Exercise objective: The line containing "This screenshot has width=607, height=583.", plus every line that follows it to the end of the listing below, is what you transcribe exactly; omit all pictures.

Data extracts:
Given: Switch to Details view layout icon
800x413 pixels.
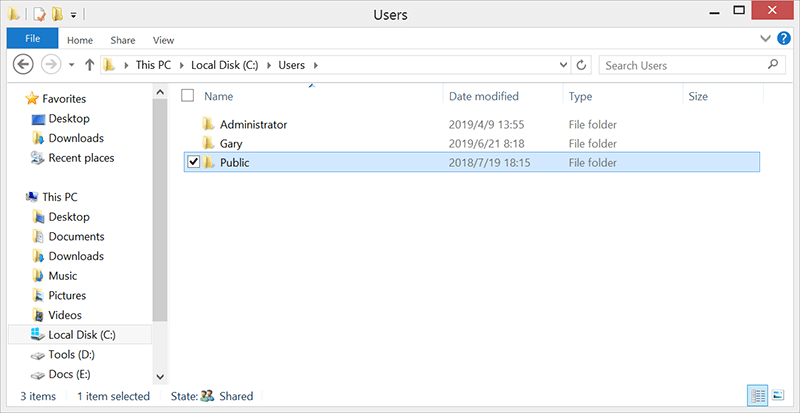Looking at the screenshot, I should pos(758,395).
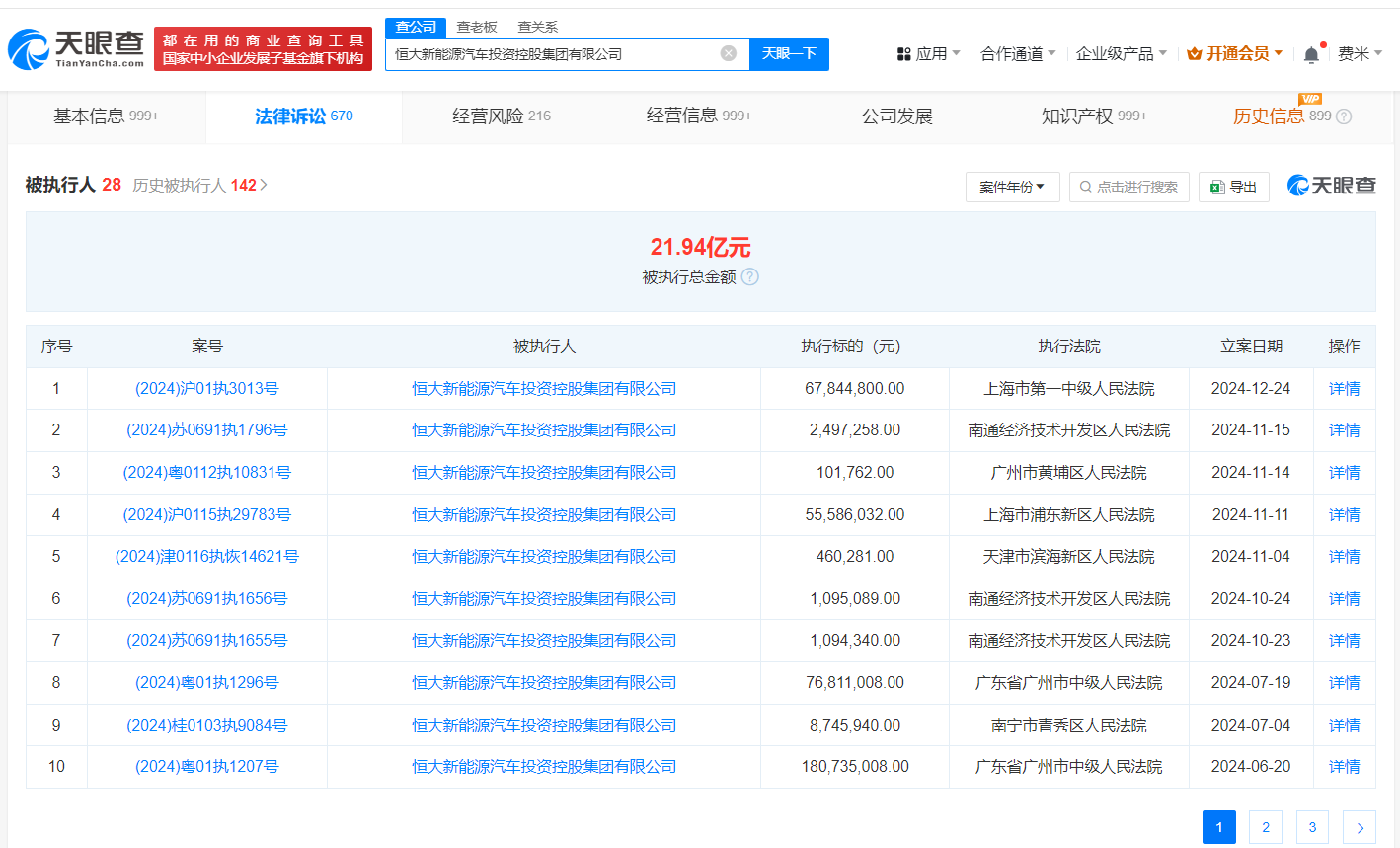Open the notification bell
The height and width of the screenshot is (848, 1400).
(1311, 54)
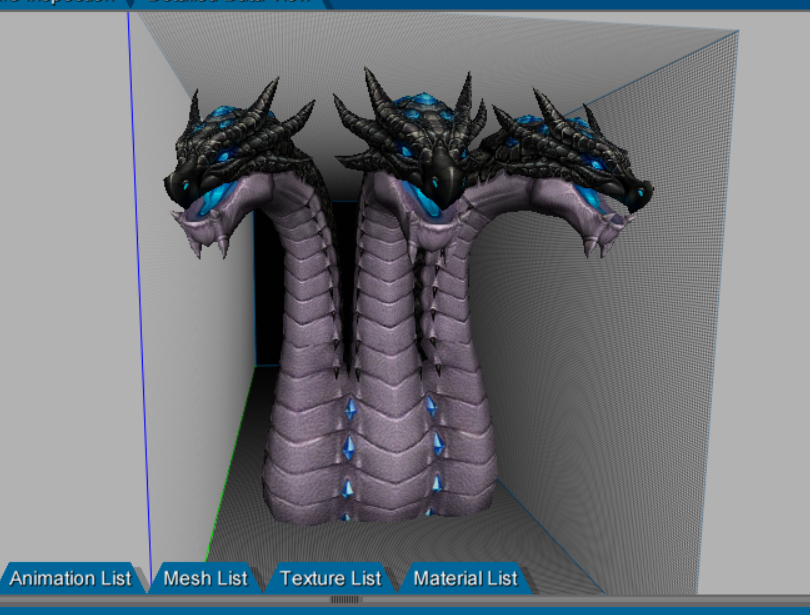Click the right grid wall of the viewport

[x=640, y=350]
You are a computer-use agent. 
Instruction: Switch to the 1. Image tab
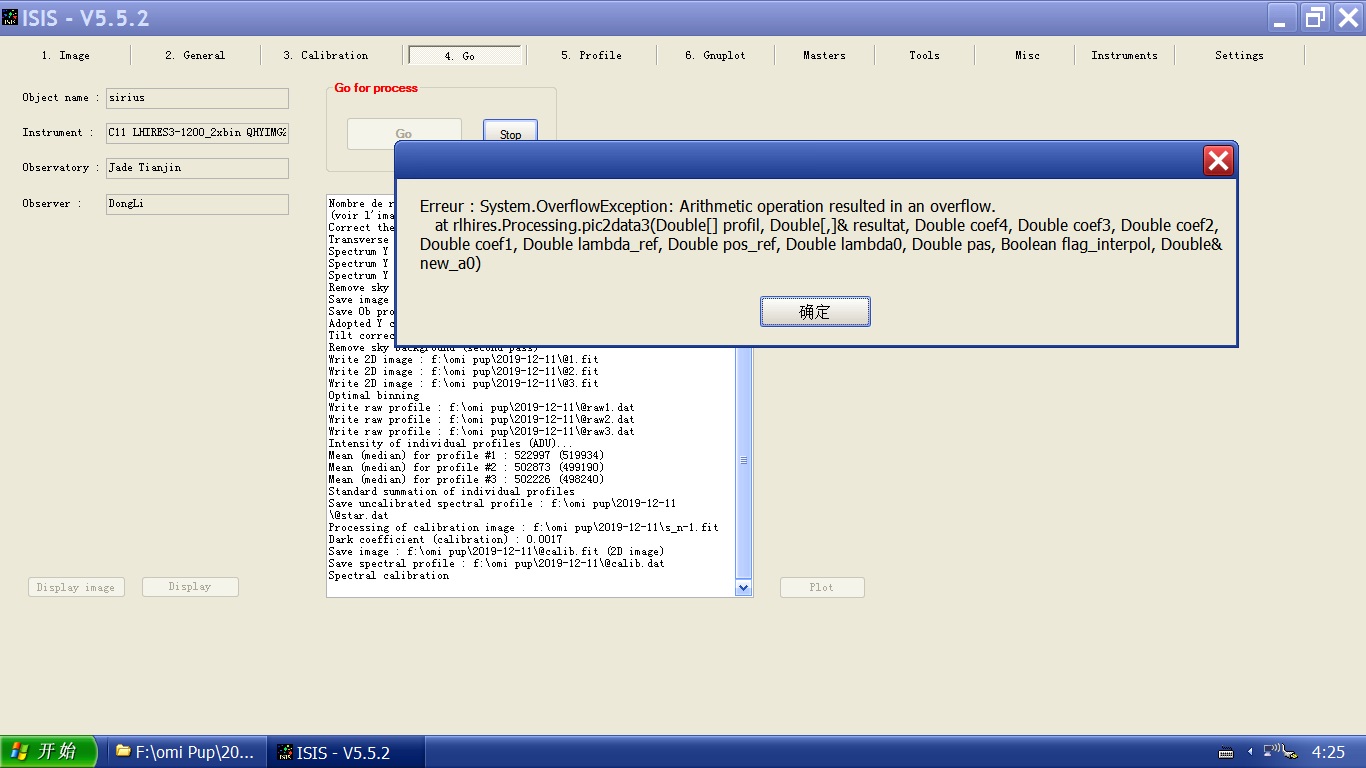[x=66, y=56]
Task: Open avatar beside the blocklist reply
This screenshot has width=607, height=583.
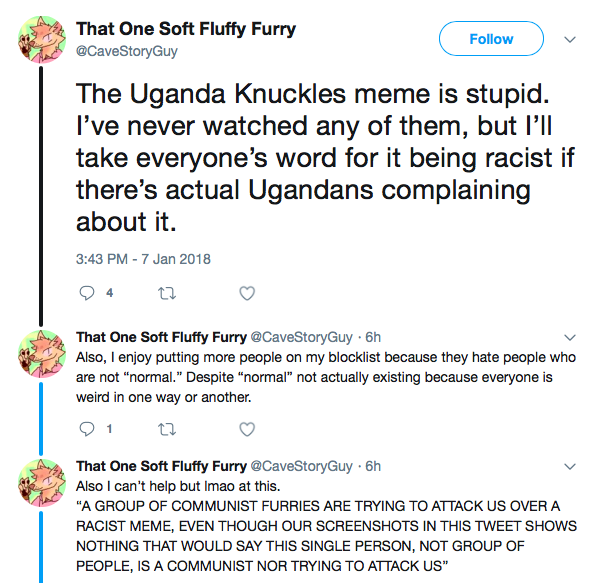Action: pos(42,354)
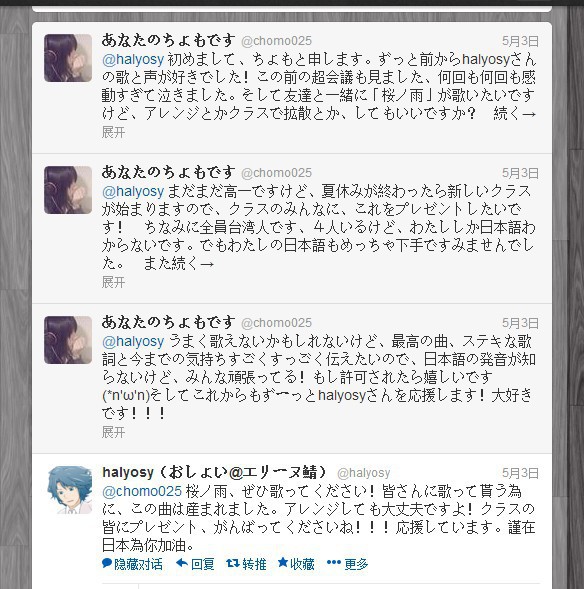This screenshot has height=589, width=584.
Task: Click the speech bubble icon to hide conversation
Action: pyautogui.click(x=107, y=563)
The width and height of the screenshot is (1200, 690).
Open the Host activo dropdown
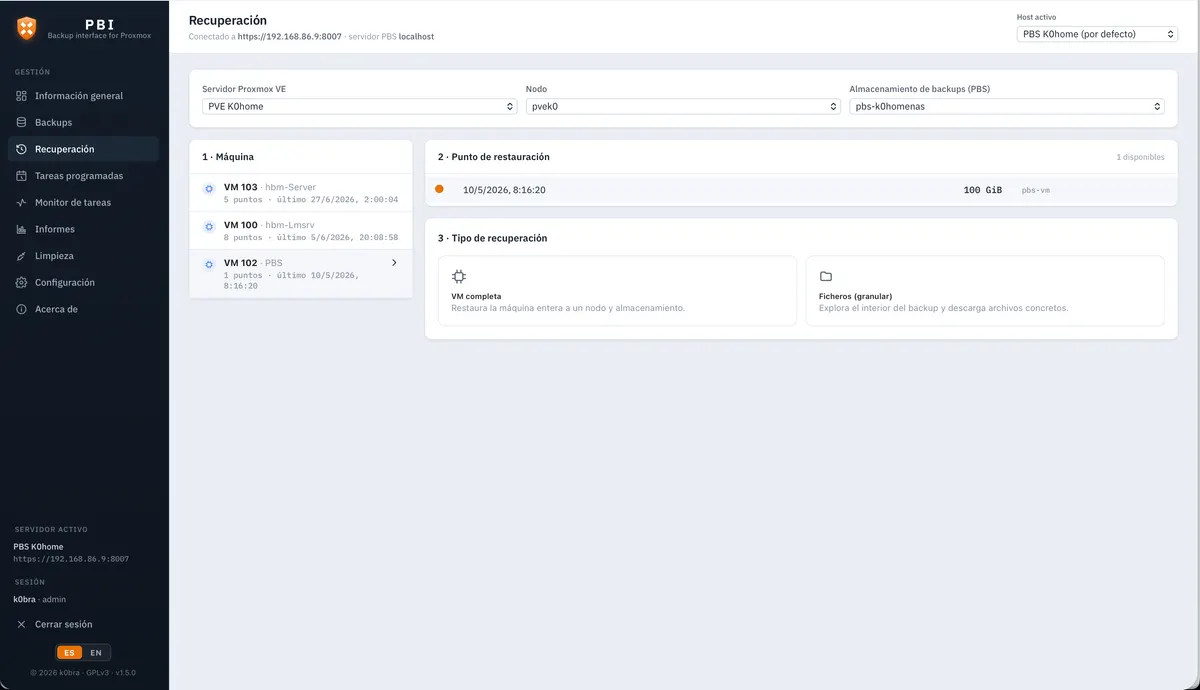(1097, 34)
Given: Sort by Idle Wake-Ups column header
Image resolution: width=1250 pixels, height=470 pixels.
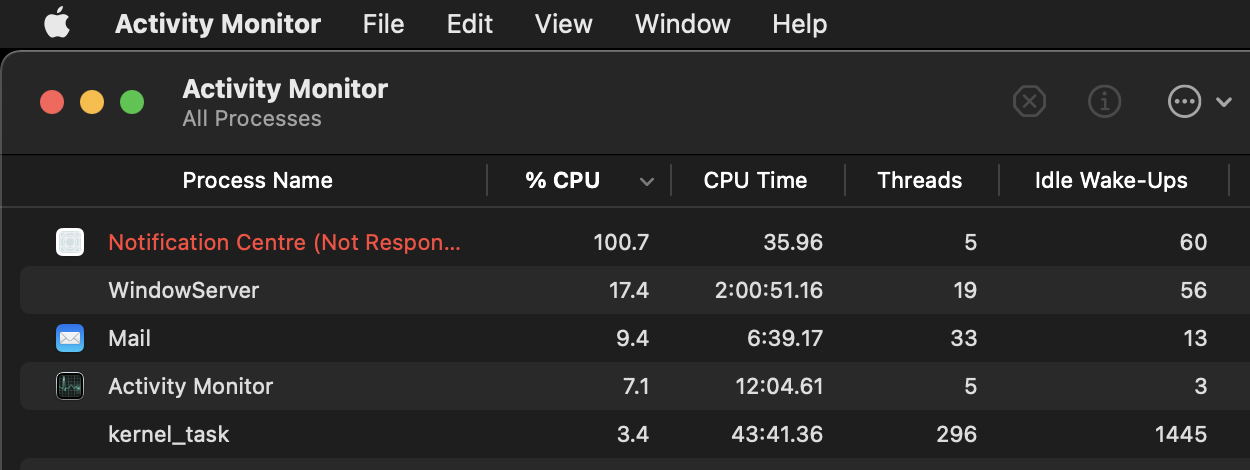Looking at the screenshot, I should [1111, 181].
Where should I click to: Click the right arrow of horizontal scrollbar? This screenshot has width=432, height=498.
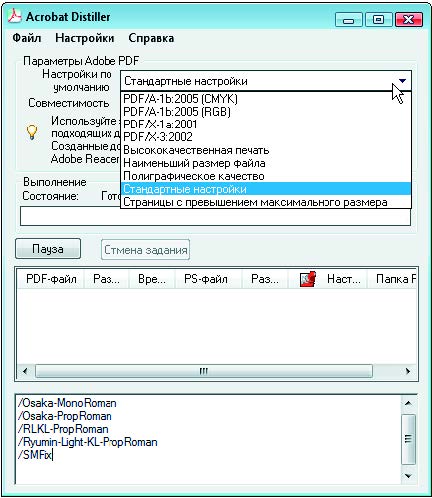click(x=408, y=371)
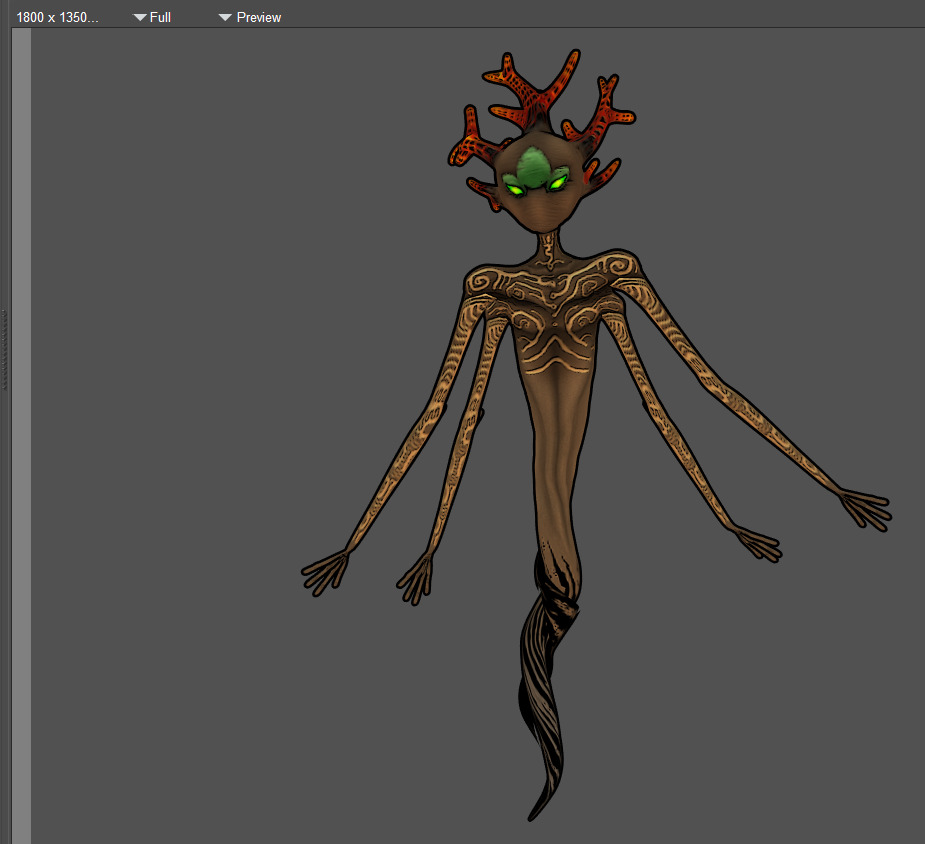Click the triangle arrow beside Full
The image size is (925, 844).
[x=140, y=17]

Result of this exercise:
This screenshot has width=607, height=583.
Action: pos(42,354)
This screenshot has height=589, width=584.
Task: Click the speech bubble icon to hide conversation
Action: pyautogui.click(x=107, y=563)
The width and height of the screenshot is (1200, 690).
Open the Host activo dropdown
(1097, 34)
Given: Sort by Idle Wake-Ups column header
Image resolution: width=1250 pixels, height=470 pixels.
Looking at the screenshot, I should [1111, 181].
Where should I click to: Click the right arrow of horizontal scrollbar? This screenshot has width=432, height=498.
click(x=408, y=371)
Click the triangle arrow beside Full
The image size is (925, 844).
[x=140, y=17]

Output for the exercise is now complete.